Según un estudio de Idealista, la renta que se consigue por la inversión en vivienda se ha incrementado hasta un 7,8% en el primer trimestre de 2018. La inversión inmobiliaria ofrece unas tasas de rentabilidad que triplican, como mínimo, a las que ofrecen los bonos del Estado a 10 años. Esto ha provocado un aumento de la inversión en activos inmobiliarios, lo cual ha despertado en la Administración tributaria sus ansias de vigilancia.

Las rentas que se obtengan a través del alquiler de apartamentos o viviendas turísticas están sometidas a tributación en el IRPF, en concreto, se imputarán como rendimientos del capital inmobiliario o como rendimientos de actividades económicas. Es importante saber las diferencias que contempla la ley para catalogarlas como un tipo de rendimiento u otro. Se imputará como rendimiento del capital inmobiliario cuando el arrendador se limite simplemente a la puesta a disposición del inmueble al alquiler, sin complementar este con servicios propios de la industria hotelera. La cuantificación del rendimiento del capital inmobiliario será, en primer lugar, las cantidades percibidas por el alquiler y, en segundo lugar, para los días que la vivienda no esté alquilada, se imputará una renta presunta, resultante de aplicar al valor catastral el 1,1% o el 2%, dependiendo de si dicho valor se encuentra actualizado en los últimos diez años o no. Hay que tener en cuenta que el arrendador podrá reducirse de los rendimientos generados, aquellos gastos necesarios para la obtención del ingreso. A título de ejemplo se incluirían: los tributos, intereses de capitales invertidos en la adquisición o mejora del bien, los saldos de dudoso cobro, las cantidades destinadas a la amortización del inmueble, etc.

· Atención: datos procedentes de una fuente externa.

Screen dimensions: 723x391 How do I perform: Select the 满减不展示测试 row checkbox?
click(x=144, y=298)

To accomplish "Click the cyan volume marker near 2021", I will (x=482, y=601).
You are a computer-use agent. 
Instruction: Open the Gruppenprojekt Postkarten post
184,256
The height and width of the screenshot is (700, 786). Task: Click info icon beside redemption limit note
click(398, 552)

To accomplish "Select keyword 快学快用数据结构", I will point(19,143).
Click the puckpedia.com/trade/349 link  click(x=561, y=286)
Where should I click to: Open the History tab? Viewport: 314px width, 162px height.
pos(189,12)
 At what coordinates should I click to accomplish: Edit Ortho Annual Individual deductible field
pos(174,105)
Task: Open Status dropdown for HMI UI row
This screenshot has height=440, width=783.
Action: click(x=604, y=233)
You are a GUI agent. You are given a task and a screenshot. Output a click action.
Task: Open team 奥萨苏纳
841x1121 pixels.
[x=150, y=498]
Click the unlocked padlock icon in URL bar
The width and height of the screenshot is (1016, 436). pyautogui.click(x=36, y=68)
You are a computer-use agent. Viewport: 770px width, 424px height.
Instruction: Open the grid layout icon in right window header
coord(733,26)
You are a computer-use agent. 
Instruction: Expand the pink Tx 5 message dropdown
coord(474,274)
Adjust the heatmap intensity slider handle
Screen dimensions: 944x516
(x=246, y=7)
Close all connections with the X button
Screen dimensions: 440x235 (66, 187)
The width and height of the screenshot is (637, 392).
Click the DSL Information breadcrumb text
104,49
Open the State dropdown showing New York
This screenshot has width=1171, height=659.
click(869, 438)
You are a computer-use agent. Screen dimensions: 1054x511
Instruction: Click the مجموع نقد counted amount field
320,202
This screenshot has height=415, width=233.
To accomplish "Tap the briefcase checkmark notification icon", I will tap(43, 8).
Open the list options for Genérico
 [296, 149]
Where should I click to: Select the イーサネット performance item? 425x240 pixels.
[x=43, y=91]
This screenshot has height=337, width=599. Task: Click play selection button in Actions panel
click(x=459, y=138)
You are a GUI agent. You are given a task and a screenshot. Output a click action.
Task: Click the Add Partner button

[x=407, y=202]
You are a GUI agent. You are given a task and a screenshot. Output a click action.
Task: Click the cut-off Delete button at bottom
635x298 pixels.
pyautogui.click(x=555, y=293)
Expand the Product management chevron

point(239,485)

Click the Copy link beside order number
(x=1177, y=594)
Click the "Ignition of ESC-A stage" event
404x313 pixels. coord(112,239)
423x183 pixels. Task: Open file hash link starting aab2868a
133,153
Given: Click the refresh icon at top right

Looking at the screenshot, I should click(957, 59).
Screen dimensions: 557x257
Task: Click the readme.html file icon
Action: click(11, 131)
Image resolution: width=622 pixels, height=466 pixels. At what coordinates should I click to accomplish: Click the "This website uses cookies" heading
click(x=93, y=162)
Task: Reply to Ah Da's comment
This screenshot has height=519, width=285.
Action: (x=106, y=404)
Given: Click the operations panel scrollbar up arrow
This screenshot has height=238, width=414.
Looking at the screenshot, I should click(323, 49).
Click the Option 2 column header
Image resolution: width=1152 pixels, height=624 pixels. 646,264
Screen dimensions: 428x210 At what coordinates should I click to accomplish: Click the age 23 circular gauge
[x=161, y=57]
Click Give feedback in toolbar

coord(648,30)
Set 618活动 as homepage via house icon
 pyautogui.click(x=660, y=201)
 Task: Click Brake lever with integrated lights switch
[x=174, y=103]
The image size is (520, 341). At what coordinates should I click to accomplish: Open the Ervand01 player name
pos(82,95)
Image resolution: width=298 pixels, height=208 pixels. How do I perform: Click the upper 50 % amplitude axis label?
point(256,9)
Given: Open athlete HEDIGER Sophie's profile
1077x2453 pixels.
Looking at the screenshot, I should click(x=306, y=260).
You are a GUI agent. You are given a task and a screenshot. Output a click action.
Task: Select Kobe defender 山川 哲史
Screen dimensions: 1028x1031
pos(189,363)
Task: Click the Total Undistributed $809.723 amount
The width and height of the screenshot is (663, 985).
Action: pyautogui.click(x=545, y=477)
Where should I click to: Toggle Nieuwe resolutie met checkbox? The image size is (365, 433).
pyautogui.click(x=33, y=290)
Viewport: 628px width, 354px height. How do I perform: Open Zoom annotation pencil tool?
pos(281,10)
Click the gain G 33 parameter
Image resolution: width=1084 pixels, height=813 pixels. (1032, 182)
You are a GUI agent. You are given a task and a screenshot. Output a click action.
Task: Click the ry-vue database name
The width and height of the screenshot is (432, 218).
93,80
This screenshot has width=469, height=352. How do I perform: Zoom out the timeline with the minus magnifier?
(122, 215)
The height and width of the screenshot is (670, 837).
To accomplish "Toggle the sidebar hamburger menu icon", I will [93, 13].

Respecto a la imputación por rendimientos de actividades económicas, está dará lugar cuando el arrendamiento se complementa con prestaciones de servicios propios de la industria hotelera, tales como restaurante, limpieza, etc. También tendrá dicha calificación de rendimiento, cuando se disponga de una persona empleada con contrato laboral y a jornada completa.

Conviene destacar que, con efectos desde 1 de enero de 2018, entró en vigor la obligación de informar con carácter trimestral sobre la cesión de uso de viviendas con fines turísticos por parte de las denominadas “plataformas colaborativas”.

Como consecuencia de lo expuesto anteriormente, en el momento de realizar la declaración de IRPF, el obligado tributario debe tener en cuenta que la Administración tributaria dispondrá de los datos del arrendamiento.